Former World number 6 Nicolas Lapentti succeeded in this feat back in 2003, when he was able to reassemble a then 17-year-old Nadal at the 'Swedish Open' in Bastad. The Majorcan would take revenge in the next two matches.
The Ecuadorian, who turned professional six years before Rafa, has always regretted not having had a longer rivalry with the 19-time Grand Slam champion. Interviewed by Radio Huancavilca, Lapentti told how difficult it was to face Roger Federer, Novak Djokovic and Nadal himself in the era of their domination.
Lapentti on Rafael Nadal
“I always competed with Rafael Nadal but we were from different times. If we had been at the same time, the quality would have been more,” Nicolas Lapentti said. “I think of those three I stay with Roger and Rafael, because Novak reached his highest peak at another age,” he said.

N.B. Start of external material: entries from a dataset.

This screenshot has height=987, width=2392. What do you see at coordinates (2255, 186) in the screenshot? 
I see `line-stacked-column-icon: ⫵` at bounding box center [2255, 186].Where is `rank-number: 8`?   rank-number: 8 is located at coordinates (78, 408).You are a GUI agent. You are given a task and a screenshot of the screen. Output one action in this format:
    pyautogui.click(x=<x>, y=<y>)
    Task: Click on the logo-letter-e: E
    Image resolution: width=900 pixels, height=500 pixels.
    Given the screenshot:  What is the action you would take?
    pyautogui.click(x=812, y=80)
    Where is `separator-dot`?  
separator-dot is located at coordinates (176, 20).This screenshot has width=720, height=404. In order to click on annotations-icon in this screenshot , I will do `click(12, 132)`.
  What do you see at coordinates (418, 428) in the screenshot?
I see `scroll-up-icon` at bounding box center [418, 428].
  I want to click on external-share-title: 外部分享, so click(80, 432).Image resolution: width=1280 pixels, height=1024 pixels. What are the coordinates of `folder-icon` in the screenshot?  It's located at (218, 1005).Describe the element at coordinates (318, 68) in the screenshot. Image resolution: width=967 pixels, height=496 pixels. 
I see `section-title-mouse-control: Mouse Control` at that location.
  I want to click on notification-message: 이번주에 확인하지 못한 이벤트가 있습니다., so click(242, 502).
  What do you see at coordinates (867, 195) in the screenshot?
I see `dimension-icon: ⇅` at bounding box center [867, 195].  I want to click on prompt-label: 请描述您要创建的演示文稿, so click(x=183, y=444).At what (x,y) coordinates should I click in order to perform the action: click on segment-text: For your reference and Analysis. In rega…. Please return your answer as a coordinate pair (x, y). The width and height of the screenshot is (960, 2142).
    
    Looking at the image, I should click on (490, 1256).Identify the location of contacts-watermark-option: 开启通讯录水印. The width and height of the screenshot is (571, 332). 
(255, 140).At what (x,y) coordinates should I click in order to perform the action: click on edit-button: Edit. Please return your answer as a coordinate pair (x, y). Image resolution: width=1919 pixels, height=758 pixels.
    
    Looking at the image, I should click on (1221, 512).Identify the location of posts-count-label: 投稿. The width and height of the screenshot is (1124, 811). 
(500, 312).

Lapentti now hopes that Nadal can make it to Ecuador for the exhibition event whenever the global situation improves. “The idea for this year was for Nadal to come, we have to hope that everything improves in the health area, to hold such events,” Lapentti said.
In recent days, the cancellation of the Washington tournament was announced, which should have sanctioned the resumption of the men's circuit. He looks forward to knowing the fate of the Masters 1000 in Cincinnati and above all of the US Open, also considering the problem of the quarantine for Europeans returning from the United States.
The impression is that a definitive answer will arrive by the end of July. Meanwhile, the Cincinnati Open and US Open are still scheduled to take place back-to-back in New York from August 20, despite several leading figures in men's tennis casting doubts over the hardcourt Grand Slam.
"This decision in no way impacts the US Open or the Western & Southern Open," the United States Tennis Association (USTA) said in a statement. "The USTA will create a safe and controlled environment for players and everyone else involved in both tournaments that mitigates health risks."
It added: "We constantly base our decisions regarding hosting these tournaments on our three guiding principles that include safety and health of all involved, whether hosting these events are in the best interest in the sport of tennis and whether this decision is financially viable."